Bad news from OB office!

Last Wednesday while I was at work I got a call from my OB office telling me that my AFP (alpha feta protein which checks for abnormalities and neural tube defects as well as down's syndrome among a few things) was positive for neural tube defects and Trisomy 18. I was shocked becuase I never thought anything like this would happen to me. I started crying and I told my manager that I needed to leave work for the day. When the doctor's office also called I moved my ultrasound up to the next day.

On Thursday I went in and before my ultrasound the doctor came into to talk to me about my positive results and he informed me that based on the test results we had a 1 in 3 chance of have a baby with a neural tube defect. That was super high so then I was even more worried. The ultrasound tech started to do my ultrasound and everything looked good except for the head. I noticed this right away. The ultrasound tech couldn't tell us anything but she said that she will go get the doctor. Dr. Eastman came back in and told us that our baby doesn't have a brain or a skull and he will contact the perinatologist Dr Barsoom to confirm this. I immediately started crying and I didn't know what to think. The nurse came in next and said that they could get me in at St. Luke's Hospital right away to do a Level II ultrasound, which is more defined, and do a teleconference with Dr. Barsoom. Before we left the doctor's office we met one more time with Dr. Eastman. He told us that this condition is not compatible with life and our option is to induce labor. He told us that the baby may be stillborn upon birth or may live a few minutes or hours. He told me that he would give us prostaglandins to induce birth and have the baby naturally. He was great at explaining everything and assured us that there was nothing we could do to prevent this since we were taking prenatal vitamins. It just happens.

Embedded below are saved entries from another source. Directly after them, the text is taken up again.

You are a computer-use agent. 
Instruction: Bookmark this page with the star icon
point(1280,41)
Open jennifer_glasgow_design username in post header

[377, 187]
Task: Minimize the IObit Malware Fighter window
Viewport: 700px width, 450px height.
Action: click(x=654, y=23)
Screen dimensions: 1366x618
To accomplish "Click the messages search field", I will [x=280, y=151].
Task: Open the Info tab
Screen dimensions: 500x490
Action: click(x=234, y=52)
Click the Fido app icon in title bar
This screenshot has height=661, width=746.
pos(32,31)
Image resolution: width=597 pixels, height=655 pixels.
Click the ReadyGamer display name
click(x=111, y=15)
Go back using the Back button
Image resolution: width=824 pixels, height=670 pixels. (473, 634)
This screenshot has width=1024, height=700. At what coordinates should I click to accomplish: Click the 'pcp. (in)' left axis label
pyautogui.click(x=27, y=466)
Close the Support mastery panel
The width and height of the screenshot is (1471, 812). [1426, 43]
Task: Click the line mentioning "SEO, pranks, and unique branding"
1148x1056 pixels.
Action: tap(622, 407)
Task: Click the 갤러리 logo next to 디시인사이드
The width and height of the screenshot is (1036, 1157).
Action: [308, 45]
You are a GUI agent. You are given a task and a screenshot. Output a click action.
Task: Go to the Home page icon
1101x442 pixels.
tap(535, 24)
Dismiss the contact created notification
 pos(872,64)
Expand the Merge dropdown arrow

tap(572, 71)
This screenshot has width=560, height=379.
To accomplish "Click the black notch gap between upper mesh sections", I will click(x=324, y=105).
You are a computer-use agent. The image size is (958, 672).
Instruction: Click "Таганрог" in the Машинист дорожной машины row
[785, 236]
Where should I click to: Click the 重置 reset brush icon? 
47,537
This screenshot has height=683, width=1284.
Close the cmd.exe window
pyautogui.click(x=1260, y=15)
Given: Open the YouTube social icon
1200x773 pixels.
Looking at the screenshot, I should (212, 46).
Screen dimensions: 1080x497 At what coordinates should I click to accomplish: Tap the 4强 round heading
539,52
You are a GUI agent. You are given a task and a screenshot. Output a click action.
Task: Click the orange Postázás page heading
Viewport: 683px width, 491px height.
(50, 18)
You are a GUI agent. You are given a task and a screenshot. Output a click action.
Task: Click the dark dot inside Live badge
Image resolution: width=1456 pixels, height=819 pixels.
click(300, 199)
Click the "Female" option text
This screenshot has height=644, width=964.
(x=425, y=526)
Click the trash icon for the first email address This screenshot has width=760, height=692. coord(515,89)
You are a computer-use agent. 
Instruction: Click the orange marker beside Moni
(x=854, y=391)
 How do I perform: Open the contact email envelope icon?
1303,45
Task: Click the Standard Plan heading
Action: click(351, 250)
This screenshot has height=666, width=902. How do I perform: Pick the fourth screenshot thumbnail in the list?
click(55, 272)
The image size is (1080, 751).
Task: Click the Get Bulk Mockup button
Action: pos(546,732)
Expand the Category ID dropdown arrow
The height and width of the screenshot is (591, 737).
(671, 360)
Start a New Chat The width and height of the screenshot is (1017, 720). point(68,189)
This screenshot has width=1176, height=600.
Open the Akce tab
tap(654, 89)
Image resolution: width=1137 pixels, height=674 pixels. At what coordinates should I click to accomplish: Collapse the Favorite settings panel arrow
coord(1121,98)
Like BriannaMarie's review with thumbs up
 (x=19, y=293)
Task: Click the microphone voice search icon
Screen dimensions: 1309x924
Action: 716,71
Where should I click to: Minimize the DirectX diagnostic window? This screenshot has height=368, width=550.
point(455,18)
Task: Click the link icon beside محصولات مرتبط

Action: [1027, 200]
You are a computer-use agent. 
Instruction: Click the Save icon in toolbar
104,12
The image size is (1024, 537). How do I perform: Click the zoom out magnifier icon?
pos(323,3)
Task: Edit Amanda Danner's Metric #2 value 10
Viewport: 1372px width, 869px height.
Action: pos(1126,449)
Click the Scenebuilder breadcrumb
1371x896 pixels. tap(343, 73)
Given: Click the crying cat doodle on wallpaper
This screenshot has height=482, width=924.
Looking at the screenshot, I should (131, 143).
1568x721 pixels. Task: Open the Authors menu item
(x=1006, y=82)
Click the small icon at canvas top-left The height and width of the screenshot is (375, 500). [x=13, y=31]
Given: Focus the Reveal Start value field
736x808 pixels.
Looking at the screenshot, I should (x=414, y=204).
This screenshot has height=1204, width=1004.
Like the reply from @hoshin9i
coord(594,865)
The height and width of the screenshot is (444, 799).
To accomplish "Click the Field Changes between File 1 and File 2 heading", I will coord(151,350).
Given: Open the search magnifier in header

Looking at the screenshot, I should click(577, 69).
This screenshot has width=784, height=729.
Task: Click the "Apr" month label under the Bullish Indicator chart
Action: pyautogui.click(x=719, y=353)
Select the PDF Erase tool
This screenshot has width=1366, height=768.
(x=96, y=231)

Next we went over to the hospital and got admitted for our next ultrasound. The ultrasound tech took a few pictures and then got Dr. Barsoom on a big TV screen and she showed him a few pictures of the baby. He confirmed that the baby has anencephaly which means there is no skull or brain. He also gave us options just like Dr. Eastman did. He also told us that we would do some genetic testing and they would also test me for MTHFR which takes the folic acid away from the baby. He also said that we would have a 3% risk of having another baby like this, so that was a relief. We talked to him for a little while longer and answered our questions.

We left there thinking what do we do next? Of course we have a lot of decisions to make and our family and friends have been great during this very difficult time.